Когда упомянутые три брата двинулись к нему, чтобы выполнить приказ аббата, улыбка исчезла с лица послушника, и он стрельнул направо и налево своими неистовыми карими глазами, словно затравленный бык. Затем из глубины его груди вырвался крик, он рванул к себе тяжелый дубовый налой и замахнулся им, отступив на два шага, чтобы никто не мог напасть на него сзади.

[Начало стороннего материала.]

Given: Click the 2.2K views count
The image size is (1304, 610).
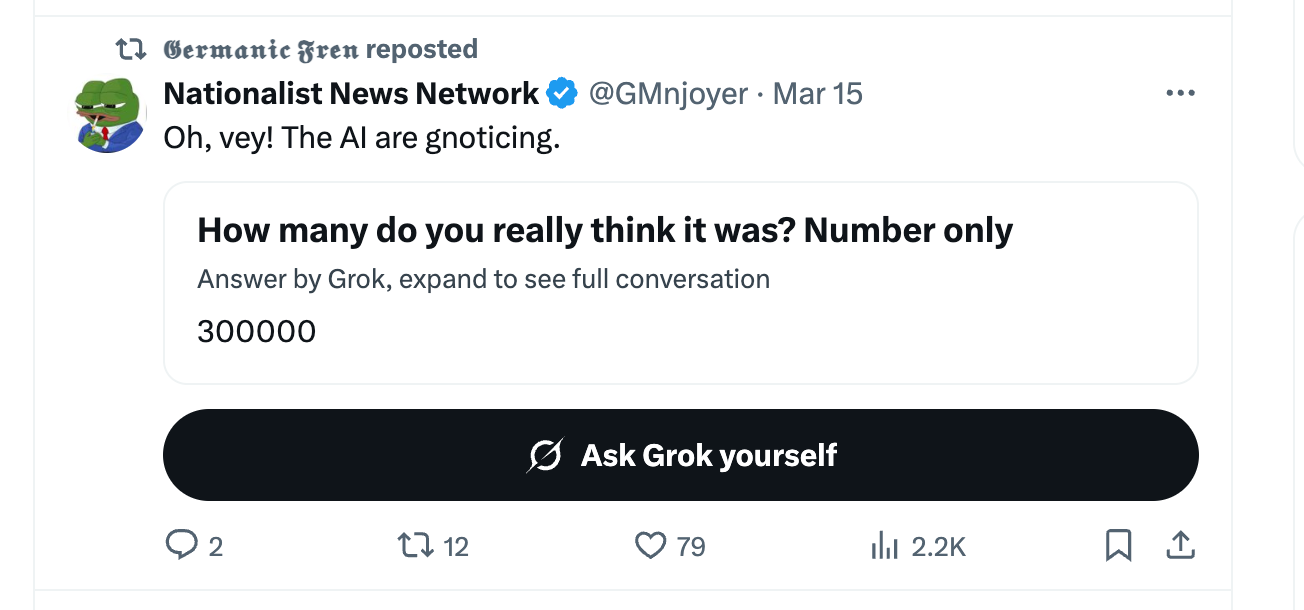Looking at the screenshot, I should 939,547.
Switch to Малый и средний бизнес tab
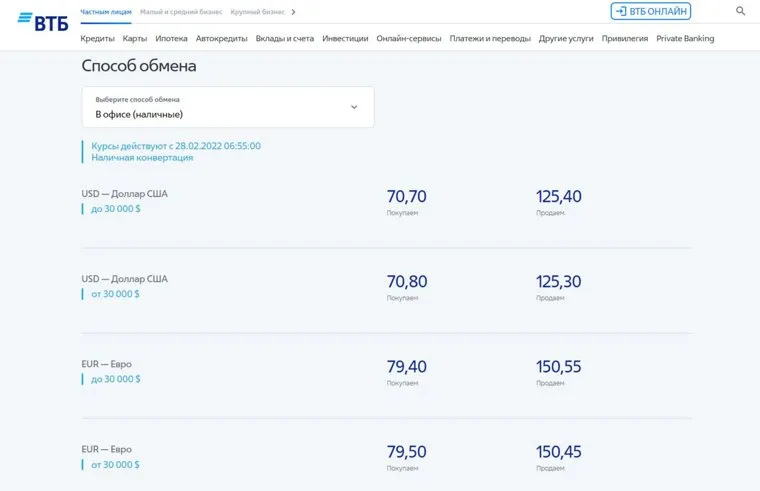Screen dimensions: 760x491 [x=182, y=12]
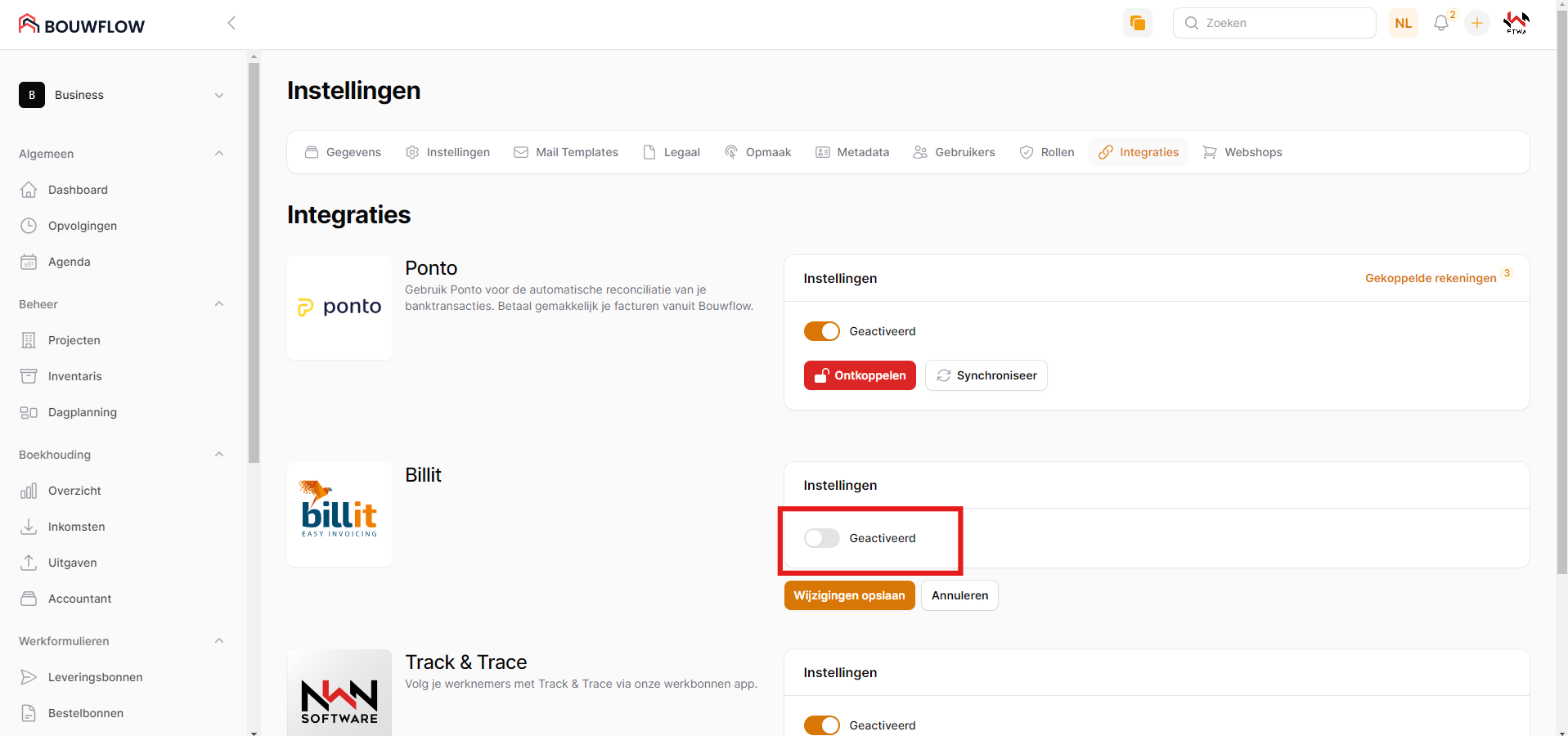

— Клянусь черным распятием из Уолтема, — завопил он, — если хоть один из вас, мошенников, коснется меня пальцем, я расколю ему череп, как лесной орех!
В этом парне с его дюжими, узловатыми руками, громовым голосом и рыжей щетиной на голове было что-то настолько грозное, что все три брата подались назад от одного его взгляда, а ряды белых монахов пригнулись, словно тополя в бурю. Только аббат ринулся вперед, сверкая глазами, но викарий и наставник послушников повисли у него на руках и увлекли подальше от опасности.
— Он одержим диаволом! — кричали они. — Бегите, брат Амвросий и брат Иоахим! Позовите Хью-мельника, и Уота-лесника, и Рауля со стрелами и с арбалетом. Скажите им, что мы опасаемся за свою жизнь! Бегите! Скорее! Ради пресвятой Девы!
Однако бывший послушник был не только стратегом, но и человеком действия. Прыгнув вперед, он метнул свое громоздкое оружие в брата Амвросия и в тот миг, когда и налой и монах с грохотом рухнули на пол, выскочил в открытую дверь и помчался вниз по витой лестнице. Мимо дремавшего возле своей кельи привратника брата Афанасия как будто пронеслось видение: его ноги мелькали, одежда развевалась; но не успел Афанасий протереть глаза, как беглец проскочил сторожку и со всей скоростью, какую допускали его деревянные сандалии, помчался по дороге в Линдхерст.